### DIRECTIONS
Look through the data below for the line with "470x173 pixels.", and transcribe it exactly together with each line after it up to and including the line with "Given: Adjust the card size slider". Give nothing else.

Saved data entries
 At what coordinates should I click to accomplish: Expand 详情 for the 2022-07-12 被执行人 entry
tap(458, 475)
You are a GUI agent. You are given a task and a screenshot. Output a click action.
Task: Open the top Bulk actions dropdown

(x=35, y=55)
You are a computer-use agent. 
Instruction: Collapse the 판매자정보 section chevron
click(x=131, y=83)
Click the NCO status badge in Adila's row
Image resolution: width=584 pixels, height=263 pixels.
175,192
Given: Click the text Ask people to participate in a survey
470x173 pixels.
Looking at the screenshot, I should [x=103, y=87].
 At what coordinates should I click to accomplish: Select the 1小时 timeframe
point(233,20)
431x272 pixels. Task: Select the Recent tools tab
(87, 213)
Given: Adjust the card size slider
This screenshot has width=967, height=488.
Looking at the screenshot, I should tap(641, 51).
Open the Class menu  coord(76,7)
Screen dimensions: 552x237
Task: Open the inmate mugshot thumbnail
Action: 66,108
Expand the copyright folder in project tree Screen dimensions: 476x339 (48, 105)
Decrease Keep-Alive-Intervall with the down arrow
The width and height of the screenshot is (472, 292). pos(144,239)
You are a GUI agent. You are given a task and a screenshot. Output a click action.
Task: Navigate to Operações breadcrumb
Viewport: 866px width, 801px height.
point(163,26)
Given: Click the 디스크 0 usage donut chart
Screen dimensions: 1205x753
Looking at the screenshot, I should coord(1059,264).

==

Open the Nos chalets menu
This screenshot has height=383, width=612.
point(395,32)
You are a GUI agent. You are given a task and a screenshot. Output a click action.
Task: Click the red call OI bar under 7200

### OUTPUT OF THE TASK
470x173 pixels.
Looking at the screenshot, I should [x=103, y=87].
 At what coordinates should I click to accomplish: Select the 1小时 timeframe
point(233,20)
431x272 pixels. Task: Select the Recent tools tab
(87, 213)
Given: Adjust the card size slider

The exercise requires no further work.